* [What to work on]: Please extend the Cell Data Sciences company page below, starting after its final sentence.

* [Given text]:
---+---
The company's mission is to enable the use of advanced molecular analysis techniques on challenging biological samples, and to enhance the recovery of critical genetic and genomic data for basic science and personalized medicine.
Lucian Orbai, Ph.D., J.D.
Co-Founder and CEO
Lucian trained as a nucleic acid chemist (Ph.D., Stanford University) and an attorney. He has worked as an attorney specializing in intellectual property issues for both private and public biotechnology and life science companies.
Eric Kool, Ph.D.
Co-Founder and Director
Eric Kool is a Professor in the Chemistry Department at Stanford University. He has published over 250 scientific papers and has developed numerous patented technologies based on modified DNA and RNA. His research lab focuses on the chemical biology of nucleic acids.
Cell Data Sciences to attend AACR 2017 in Washington, DC
Meet Cell Data Sciences at Booth #3046 and get a free t-shirt! Stop by and learn more about the RNAstorm and DNAstorm kits, the best choice for isolating RNA and DNA from challenging FFPE samples.
---+---
(Excerpts from a dataset)
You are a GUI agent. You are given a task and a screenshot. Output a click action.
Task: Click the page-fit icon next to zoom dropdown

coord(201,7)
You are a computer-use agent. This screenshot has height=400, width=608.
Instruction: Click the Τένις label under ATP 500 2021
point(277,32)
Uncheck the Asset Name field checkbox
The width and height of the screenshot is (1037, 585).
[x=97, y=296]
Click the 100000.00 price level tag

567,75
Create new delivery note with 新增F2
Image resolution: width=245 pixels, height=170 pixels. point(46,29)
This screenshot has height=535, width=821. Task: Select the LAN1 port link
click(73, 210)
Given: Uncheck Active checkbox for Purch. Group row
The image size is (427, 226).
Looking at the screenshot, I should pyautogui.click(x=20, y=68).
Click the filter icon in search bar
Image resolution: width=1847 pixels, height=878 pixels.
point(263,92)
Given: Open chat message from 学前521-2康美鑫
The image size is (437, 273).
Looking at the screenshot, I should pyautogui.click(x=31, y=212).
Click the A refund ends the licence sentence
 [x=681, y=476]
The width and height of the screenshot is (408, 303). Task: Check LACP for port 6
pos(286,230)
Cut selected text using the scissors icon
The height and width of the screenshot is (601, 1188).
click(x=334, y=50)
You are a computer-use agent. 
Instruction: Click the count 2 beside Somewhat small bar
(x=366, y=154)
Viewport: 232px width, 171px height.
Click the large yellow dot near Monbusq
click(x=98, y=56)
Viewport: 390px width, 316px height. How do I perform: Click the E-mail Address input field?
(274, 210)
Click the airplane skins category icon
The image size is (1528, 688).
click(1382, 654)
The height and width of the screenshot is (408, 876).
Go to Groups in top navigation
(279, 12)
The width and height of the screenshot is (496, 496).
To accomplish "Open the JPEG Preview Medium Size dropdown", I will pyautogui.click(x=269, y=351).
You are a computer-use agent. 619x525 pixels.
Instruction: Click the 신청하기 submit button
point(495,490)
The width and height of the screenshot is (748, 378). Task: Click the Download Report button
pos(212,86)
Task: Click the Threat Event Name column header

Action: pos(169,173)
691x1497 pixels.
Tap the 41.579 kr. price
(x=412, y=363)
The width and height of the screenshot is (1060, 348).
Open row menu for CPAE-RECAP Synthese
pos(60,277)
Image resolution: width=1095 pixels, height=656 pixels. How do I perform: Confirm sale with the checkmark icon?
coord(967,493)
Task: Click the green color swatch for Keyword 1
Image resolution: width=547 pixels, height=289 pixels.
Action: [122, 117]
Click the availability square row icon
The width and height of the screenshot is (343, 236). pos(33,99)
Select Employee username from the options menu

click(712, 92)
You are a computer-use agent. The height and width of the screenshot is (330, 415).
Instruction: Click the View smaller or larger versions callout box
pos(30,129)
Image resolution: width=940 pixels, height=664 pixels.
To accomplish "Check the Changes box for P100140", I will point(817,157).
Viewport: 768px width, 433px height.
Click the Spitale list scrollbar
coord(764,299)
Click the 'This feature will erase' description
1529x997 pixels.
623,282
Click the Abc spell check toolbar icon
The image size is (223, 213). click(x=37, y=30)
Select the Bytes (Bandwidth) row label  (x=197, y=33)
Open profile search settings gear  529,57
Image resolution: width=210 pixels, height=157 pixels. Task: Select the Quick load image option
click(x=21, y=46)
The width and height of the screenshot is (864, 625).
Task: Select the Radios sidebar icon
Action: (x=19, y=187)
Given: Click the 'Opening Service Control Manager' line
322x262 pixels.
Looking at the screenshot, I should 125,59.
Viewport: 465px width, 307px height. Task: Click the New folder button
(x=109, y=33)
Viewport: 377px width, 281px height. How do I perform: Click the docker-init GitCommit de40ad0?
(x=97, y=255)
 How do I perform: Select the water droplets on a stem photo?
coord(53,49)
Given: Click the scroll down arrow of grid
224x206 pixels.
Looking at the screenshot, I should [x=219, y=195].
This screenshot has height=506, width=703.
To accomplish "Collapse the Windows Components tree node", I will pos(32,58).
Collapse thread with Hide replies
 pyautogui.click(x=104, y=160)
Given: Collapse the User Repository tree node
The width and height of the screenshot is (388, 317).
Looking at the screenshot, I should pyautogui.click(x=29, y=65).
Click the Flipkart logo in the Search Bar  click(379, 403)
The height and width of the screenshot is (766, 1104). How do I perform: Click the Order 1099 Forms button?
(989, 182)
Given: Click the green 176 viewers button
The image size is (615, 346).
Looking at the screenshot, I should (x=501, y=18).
---+---
* [Expected output]:
Cell Data Sciences launches RNAstorm™, the ideal solution for obtaining FFPE sample data.
Fremont, CA, October 14, 2016 – Cell Data Sciences, a leading start-up company focused on improving access to genetic and genomic data from challenging biological samples, today announced the launch of its RNAstorm™ kit for extraction of RNA from formalin-fixed (FFPE) tissue samples.
The kit was developed to provide exceptional nucleic acid quality for a variety of applications, including RNA-Seq, Nanostring nCounter®, and RT-PCR, and relies on proprietary chemistry which allows isolation of nucleic acid under mild conditions.
“Our aim was to improve the most significant quality metrics for RNA isolation: overall yield, integrity, and amplifiability”, explained Lucian Orbai, the company’s Chief Executive Officer. “The RNAstorm kit avoids the use of damaging conditions and chemicals. Using our kit, users of FFPE samples can confidently extract RNA even from poor quality samples.”
GenomeWeb profiles Cell Data Sciences technology
“NEW YORK (GenomeWeb) – Startup firm Cell Data Sciences has won a grant from the National Institutes of Health to develop a method to enhance retrieval of nucleic acids from formalin-fixed, paraffin-embedded tissues. The new funding, worth $180,000 over the next six months, was awarded last week by the NIH’s National Cancer Institute as part of a call for translational and clinical investigations that encompass cancer prevention, diagnosis, and treatment.”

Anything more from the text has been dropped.